Más allá de la cuestión territorial, es obvio que el búnker franquista, retirado durante décadas a sus cuarteles de invierno («cuarteles» no es ninguna metáfora), no ha hecho sino dilapidar en poco tiempo el capital democrático acumulado en las últimas décadas. Y lo peor de todo, la constatación de que el gobierno de España no parece capaz de controlar la situación, entre la desinhibida impunidad posfranquista. El mismo día que sucedieron los acontecimientos de Ceuta, manifestantes ultraderechistas (de esos que nunca van a la cárcel) sacudieron el vehículo blindado del presidente Sánchez (si esto hubiera pasado en Cataluña, ya habrían aplicado la ley antiterrorista). Durante la agria campaña electoral madrileña, Marlaska y otros ministros recibieron balas amenazantes. Los sectores más reaccionarios de la Guardia Civil imponen ascensos a personas afines mientras que ninguna medida disciplinaria se impone a unos uniformados que deberían mantener una estricta neutralidad política. Mientras tanto, a copia de la suicida y contemporizadora política de ‘appeasement’ respecto del fascismo, se ha propiciado una radicalización ultra entre las nuevas generaciones -los votantes de Vox son inquietantemente jóvenes acomodados de la Castilla y el Madrid profundos- en las que se hacen resucitar los apolillados esquemas ideológicos del nacional catolicismo. De hecho, el éxito de Vox ha sido enlazar con esta corriente profunda de opinión, que va más allá del franquismo, y que compra los mitos nacionales (la ‘Reconquista’, el ‘Descubrimiento’, la ‘Hispanidad’, …) que fueron cincelados durante el siglo XIX por intelectuales orgánicos para compensar la descomposición del imperio y sublimar la inferiorización del mundo latino durante los cambios de la sociedad industrial. En definitiva, un ensimismamiento (el del XIX y el del XXI) que no hace sino disimular el pánico ante la modernidad y la impotencia de los propios fracasos.
Las malas noticias y las embestidas no hacen sino empeorar a medida que pasan los meses. Aparte de la tensión diplomática con Marruecos (que se plantea retirar su embajadora, y que, poca broma, en un conflicto bélico tendría las de ganar), el Estado se encuentra con una sentencia europea que puede impedir la reiteración de las euroórdenes contra los exiliados. Se trata de un claro mensaje que se envía diplomáticamente para que se negocie, de verdad, la cuestión catalana. Y, hoy por hoy, esto parece difícil. Conviene recordar que las últimas elecciones fueron provocadas cuando se habló de incluir «relatores internacionales» a la estéril mesa de negociación, y es de prever operaciones desestabilizadoras si el govern se plantea pactar soluciones razonables. Del mismo modo, Rusia, adversario geoestratégico de la UE cada vez utiliza más la cuestión catalana, no para favorecer el independentismo, sino para debilitar Europa, lo que, evidentemente, incomoda a Bruselas.

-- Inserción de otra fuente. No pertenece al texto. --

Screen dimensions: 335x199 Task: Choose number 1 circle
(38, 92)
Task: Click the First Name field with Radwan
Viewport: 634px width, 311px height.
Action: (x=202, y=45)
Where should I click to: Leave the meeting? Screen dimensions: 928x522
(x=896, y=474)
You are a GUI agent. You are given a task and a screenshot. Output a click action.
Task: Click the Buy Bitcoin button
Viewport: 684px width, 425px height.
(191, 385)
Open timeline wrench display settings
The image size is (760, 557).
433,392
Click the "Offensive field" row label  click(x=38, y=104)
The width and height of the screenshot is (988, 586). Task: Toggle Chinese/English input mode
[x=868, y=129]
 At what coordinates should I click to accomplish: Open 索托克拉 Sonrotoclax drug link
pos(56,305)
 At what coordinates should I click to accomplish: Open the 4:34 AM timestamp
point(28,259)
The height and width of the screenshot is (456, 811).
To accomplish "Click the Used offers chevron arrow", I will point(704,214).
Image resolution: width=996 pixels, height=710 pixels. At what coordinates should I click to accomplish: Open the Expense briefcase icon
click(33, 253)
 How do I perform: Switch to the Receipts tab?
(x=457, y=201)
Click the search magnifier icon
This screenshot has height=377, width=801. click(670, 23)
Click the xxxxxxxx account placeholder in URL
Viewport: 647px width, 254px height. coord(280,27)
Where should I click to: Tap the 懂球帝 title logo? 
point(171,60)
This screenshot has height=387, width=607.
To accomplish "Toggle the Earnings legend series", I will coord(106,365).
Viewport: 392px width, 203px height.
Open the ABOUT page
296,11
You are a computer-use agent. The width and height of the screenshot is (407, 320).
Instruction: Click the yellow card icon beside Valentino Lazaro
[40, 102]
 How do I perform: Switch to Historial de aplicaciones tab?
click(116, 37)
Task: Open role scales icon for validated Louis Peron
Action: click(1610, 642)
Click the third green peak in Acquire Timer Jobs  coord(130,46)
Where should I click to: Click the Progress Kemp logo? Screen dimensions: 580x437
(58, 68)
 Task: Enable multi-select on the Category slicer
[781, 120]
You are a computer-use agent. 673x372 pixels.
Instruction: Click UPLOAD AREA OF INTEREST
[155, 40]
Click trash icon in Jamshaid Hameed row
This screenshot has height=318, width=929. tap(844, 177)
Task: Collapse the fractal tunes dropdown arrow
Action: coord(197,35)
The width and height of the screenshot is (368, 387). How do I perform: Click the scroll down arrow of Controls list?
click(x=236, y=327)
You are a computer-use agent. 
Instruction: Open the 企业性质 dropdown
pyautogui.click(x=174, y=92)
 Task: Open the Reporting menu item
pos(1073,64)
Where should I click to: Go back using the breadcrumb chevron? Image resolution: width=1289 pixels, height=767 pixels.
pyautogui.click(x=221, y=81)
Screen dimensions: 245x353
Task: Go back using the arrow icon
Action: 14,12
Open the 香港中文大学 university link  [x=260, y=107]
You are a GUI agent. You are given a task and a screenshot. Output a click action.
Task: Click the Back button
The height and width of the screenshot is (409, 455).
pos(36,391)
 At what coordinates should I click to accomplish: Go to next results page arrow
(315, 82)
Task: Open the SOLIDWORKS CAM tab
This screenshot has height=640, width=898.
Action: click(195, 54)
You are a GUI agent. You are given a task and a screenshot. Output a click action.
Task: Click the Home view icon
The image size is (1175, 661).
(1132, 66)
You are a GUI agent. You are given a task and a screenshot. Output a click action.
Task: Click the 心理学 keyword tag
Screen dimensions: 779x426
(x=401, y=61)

España con sus fantasmas del pasado, ciertamente, debilita a Europa. Los estados centrales detectan cada vez más esta irracional deriva de ‘serbización’ de los poderes fácticos españoles. Unos poderes fácticos que recurren a un nacionalismo intolerante que, al igual que desvanecido el comunismo, las élites militares y políticas serbias tradujeron en una centralización desestabilizadora de la región, que le llevó a la catástrofe.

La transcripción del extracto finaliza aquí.